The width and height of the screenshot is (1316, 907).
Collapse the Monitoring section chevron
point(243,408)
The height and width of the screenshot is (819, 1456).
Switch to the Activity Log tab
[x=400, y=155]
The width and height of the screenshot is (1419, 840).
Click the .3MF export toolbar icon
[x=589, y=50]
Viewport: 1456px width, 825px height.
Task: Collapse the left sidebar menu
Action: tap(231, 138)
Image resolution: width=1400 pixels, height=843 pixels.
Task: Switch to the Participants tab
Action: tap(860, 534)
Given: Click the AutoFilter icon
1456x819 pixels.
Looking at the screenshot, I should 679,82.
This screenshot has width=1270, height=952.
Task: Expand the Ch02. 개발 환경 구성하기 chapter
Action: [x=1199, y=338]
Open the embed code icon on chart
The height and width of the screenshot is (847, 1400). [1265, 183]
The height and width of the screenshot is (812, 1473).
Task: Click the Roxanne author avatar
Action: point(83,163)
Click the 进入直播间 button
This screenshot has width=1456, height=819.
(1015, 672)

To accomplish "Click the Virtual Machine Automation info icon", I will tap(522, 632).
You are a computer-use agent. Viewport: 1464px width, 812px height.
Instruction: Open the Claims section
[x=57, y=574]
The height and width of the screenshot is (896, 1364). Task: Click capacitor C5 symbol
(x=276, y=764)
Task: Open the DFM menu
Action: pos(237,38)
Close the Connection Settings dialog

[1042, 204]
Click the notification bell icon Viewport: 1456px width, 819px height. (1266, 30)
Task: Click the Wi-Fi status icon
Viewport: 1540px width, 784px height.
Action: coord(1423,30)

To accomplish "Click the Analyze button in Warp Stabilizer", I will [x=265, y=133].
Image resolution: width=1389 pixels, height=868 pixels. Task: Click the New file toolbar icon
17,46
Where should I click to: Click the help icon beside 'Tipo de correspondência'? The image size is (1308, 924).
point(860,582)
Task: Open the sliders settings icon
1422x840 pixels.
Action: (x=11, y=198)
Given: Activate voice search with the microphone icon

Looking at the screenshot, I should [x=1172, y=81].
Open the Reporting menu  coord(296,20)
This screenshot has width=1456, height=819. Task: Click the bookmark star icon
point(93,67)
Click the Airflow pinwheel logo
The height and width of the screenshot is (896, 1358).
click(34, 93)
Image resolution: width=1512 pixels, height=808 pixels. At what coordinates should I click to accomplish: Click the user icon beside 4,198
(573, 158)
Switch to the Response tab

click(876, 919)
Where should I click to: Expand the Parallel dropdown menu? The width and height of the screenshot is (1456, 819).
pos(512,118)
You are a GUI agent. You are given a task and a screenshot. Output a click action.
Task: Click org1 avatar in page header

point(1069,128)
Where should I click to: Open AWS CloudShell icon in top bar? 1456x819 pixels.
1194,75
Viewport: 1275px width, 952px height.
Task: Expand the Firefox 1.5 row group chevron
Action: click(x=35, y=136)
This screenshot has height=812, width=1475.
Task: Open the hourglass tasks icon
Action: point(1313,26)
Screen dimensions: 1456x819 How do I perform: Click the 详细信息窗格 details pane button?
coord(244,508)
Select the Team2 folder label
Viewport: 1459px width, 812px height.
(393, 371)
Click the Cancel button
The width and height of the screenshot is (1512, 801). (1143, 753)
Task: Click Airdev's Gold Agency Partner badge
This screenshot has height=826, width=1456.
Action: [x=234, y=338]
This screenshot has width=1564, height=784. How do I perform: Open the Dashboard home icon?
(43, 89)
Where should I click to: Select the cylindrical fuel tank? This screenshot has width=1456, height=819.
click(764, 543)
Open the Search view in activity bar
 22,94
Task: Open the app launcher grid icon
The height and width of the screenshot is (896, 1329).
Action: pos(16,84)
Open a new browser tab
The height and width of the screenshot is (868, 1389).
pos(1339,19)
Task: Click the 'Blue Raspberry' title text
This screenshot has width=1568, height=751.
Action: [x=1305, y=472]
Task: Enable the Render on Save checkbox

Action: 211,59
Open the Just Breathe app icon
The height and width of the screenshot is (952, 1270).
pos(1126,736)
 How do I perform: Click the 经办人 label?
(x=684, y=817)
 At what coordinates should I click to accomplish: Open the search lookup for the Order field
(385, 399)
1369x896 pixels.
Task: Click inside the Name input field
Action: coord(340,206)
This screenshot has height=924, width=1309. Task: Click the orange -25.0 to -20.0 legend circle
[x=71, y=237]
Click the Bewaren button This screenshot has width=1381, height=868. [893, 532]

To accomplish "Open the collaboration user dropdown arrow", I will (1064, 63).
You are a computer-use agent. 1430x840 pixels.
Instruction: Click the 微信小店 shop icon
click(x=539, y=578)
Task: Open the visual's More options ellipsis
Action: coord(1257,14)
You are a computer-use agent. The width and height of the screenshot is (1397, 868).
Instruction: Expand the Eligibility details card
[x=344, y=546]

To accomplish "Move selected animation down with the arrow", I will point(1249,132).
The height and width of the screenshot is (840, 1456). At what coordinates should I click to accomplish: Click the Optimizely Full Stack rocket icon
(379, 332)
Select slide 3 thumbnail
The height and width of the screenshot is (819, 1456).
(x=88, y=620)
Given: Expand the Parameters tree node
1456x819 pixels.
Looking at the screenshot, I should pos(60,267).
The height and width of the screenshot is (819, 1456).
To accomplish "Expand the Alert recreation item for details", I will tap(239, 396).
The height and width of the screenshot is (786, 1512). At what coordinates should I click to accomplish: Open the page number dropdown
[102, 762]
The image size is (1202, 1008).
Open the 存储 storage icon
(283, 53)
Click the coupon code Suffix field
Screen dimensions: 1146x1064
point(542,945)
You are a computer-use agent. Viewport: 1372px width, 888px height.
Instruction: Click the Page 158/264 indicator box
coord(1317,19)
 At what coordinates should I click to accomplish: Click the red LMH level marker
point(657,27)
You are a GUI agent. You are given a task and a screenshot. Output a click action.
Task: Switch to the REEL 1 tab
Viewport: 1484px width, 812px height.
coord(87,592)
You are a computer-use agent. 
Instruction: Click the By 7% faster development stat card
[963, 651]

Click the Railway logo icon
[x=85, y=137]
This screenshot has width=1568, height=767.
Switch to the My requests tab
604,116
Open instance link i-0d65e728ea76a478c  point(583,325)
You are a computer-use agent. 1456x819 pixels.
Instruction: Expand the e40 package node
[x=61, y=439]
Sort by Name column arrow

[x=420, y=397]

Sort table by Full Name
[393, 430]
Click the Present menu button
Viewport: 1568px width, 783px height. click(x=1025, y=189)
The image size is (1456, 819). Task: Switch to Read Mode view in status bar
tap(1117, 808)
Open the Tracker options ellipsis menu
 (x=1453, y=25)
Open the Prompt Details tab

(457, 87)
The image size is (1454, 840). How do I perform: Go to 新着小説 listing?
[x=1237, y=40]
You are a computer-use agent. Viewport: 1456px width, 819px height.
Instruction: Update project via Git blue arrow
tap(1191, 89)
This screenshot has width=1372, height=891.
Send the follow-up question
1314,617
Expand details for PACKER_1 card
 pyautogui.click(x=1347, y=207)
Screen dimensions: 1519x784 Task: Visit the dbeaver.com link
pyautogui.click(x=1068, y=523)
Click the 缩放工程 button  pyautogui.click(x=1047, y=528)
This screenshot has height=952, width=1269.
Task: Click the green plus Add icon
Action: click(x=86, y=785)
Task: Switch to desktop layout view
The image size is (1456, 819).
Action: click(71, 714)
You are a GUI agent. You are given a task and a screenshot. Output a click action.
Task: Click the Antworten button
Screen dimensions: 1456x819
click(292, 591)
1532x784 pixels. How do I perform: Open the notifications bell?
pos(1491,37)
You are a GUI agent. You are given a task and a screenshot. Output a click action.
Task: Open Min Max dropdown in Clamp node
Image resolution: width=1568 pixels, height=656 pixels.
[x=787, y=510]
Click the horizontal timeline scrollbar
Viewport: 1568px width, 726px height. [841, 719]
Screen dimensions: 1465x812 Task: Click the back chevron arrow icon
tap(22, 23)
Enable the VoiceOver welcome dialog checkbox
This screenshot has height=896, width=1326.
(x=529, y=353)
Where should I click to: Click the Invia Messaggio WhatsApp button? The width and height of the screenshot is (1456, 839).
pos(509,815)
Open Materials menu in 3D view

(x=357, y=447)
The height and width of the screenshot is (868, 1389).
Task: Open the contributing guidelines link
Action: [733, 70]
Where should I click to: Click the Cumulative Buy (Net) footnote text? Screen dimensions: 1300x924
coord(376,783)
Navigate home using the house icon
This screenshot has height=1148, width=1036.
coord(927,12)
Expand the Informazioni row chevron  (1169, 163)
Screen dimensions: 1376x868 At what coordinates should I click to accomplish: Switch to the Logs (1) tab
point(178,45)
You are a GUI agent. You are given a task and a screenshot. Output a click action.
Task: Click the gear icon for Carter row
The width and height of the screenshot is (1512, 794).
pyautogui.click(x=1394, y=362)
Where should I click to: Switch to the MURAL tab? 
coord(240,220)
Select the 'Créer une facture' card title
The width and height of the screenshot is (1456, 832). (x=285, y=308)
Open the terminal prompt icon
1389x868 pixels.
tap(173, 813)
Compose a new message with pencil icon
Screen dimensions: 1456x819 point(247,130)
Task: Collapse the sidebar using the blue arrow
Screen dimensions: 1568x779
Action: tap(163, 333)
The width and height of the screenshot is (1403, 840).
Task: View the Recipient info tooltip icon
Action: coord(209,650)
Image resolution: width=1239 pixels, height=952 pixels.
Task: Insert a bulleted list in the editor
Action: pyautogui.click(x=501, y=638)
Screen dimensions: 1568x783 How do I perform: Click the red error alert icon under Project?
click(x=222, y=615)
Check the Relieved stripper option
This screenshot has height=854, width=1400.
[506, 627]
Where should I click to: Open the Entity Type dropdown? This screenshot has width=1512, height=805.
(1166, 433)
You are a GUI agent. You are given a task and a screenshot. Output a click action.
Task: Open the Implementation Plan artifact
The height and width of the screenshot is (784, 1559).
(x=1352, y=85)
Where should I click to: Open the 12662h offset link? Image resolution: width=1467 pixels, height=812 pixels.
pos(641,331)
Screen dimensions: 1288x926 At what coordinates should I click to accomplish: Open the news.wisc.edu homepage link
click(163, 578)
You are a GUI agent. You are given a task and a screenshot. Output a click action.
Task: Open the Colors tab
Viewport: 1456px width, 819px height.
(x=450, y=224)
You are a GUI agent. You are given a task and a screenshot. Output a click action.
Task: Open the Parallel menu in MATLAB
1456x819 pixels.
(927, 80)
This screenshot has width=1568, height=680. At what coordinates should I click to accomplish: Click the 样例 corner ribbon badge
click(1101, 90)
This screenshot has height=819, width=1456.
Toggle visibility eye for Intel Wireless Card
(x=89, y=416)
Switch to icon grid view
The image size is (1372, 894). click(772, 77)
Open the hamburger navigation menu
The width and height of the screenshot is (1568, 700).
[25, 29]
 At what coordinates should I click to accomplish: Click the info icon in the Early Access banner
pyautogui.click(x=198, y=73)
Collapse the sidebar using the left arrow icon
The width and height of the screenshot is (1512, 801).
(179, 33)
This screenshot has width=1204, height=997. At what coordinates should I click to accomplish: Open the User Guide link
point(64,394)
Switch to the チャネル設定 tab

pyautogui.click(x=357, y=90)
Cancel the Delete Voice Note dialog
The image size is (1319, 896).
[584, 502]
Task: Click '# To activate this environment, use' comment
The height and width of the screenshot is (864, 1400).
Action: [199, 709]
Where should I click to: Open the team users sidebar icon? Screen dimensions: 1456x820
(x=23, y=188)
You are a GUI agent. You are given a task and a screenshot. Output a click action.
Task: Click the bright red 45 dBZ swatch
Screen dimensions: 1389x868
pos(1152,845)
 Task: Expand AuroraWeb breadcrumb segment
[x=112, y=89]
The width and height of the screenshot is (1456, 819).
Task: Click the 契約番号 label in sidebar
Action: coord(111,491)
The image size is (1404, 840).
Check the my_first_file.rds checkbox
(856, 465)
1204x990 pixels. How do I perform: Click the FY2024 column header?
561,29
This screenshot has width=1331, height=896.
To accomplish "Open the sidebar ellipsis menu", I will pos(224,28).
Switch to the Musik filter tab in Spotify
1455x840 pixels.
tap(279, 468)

What the task asks.
Lines holding "will": copy each one from the records above.

Finished exercise.
To accomplish "Click the Virtual Machine Automation info icon", I will tap(522, 632).
To accomplish "Click the Analyze button in Warp Stabilizer", I will [x=265, y=133].
To accomplish "Open the collaboration user dropdown arrow", I will (1064, 63).
To accomplish "Move selected animation down with the arrow", I will point(1249,132).
To accomplish "Expand the Alert recreation item for details", I will tap(239, 396).
To accomplish "Open the sidebar ellipsis menu", I will pos(224,28).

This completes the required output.